§ **What is expected**: Begin with the line that has "The width and height of the screenshot is (772, 566).". Give it and every line after it again, exactly, through the end of the entries below.

§ **Records provided**:
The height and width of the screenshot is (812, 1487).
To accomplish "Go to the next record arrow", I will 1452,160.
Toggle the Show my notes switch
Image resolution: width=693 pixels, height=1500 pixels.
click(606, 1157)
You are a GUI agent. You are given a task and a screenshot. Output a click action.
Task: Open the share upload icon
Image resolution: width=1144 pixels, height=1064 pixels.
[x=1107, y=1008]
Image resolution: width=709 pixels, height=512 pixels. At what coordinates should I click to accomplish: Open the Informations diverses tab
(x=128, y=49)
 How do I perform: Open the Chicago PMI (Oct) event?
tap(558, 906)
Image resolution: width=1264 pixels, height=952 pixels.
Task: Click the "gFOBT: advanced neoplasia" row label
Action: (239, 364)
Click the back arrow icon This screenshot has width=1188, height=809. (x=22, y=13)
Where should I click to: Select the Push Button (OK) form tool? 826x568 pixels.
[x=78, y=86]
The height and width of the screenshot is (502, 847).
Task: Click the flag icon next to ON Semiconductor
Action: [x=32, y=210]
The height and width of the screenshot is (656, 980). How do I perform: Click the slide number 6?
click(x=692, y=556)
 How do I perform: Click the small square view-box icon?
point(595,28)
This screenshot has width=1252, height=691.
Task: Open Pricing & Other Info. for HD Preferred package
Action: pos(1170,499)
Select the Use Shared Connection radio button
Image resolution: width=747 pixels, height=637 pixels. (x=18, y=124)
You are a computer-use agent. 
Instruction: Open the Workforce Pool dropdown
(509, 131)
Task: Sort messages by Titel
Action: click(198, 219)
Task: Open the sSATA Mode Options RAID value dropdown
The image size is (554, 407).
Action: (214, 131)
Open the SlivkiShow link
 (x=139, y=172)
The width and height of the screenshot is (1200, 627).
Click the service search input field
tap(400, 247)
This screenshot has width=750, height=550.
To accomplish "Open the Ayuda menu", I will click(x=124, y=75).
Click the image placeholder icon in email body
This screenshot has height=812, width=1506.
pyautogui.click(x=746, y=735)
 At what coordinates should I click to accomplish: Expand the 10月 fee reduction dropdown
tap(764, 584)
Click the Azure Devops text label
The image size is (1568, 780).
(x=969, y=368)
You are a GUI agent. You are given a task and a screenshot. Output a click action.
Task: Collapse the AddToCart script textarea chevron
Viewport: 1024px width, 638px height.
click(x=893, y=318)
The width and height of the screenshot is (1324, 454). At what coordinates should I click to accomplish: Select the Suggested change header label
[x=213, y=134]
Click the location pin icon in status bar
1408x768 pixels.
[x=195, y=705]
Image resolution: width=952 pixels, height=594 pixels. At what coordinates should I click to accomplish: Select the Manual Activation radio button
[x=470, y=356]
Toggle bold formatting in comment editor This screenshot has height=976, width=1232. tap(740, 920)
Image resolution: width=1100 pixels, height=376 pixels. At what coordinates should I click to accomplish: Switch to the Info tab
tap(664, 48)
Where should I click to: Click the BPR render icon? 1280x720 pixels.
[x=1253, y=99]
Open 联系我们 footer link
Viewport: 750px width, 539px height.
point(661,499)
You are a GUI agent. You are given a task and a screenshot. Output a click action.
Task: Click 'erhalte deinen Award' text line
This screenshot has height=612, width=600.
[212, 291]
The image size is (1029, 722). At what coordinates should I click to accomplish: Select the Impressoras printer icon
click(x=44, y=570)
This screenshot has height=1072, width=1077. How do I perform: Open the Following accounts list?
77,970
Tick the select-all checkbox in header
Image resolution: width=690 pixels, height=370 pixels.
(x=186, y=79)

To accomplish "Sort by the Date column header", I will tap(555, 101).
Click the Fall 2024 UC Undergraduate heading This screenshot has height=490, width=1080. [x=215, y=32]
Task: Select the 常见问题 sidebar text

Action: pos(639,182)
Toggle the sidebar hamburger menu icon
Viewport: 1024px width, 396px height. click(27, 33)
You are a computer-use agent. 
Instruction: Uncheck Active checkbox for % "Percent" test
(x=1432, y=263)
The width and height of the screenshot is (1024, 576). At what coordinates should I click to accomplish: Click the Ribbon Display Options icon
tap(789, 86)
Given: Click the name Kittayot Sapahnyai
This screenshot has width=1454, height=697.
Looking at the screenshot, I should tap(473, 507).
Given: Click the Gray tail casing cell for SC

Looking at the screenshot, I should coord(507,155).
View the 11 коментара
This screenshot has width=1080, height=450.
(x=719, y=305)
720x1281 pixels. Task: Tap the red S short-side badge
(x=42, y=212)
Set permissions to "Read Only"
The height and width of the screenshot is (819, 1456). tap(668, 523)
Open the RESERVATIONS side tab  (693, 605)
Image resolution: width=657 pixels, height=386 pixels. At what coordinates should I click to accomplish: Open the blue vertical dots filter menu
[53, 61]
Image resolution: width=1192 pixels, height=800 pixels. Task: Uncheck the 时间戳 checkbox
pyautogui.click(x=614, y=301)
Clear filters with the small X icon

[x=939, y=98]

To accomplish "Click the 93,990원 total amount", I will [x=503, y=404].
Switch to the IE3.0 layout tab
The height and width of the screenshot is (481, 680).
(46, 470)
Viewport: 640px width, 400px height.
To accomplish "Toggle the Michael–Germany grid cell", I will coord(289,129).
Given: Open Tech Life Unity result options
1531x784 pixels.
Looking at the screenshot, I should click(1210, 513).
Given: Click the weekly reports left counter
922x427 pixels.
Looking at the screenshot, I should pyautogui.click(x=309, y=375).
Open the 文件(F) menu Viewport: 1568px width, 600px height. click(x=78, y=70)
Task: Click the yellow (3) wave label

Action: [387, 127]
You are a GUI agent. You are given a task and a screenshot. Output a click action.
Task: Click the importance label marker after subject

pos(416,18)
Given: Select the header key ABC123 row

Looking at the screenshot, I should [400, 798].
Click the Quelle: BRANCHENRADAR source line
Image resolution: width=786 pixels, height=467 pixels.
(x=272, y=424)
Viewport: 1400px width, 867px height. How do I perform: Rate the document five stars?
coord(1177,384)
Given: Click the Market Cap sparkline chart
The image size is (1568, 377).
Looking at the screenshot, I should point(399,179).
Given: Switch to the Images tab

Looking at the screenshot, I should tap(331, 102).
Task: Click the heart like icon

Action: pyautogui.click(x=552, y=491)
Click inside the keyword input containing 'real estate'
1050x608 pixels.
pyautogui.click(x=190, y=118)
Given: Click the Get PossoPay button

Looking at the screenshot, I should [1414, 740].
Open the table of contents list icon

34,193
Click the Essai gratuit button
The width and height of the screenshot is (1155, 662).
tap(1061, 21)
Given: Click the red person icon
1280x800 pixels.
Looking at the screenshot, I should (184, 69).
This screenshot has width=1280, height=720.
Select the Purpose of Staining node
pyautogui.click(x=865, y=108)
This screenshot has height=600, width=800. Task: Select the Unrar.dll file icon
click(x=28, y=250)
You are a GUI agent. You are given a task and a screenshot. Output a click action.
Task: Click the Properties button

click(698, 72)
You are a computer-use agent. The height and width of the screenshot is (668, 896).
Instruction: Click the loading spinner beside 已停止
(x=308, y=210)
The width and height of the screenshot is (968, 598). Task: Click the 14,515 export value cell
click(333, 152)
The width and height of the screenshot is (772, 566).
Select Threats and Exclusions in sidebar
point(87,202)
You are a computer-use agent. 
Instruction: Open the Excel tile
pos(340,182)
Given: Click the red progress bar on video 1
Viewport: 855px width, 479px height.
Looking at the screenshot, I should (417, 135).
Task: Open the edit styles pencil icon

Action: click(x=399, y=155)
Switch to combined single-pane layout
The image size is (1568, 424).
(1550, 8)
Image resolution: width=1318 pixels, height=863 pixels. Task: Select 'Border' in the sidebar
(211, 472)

§ **Response to this task**:
The width and height of the screenshot is (772, 566).
Select Threats and Exclusions in sidebar
point(87,202)
You are a computer-use agent. 
Instruction: Open the Excel tile
pos(340,182)
Given: Click the red progress bar on video 1
Viewport: 855px width, 479px height.
Looking at the screenshot, I should (417, 135).
Task: Open the edit styles pencil icon

Action: click(x=399, y=155)
Switch to combined single-pane layout
The image size is (1568, 424).
(1550, 8)
Image resolution: width=1318 pixels, height=863 pixels. Task: Select 'Border' in the sidebar
(211, 472)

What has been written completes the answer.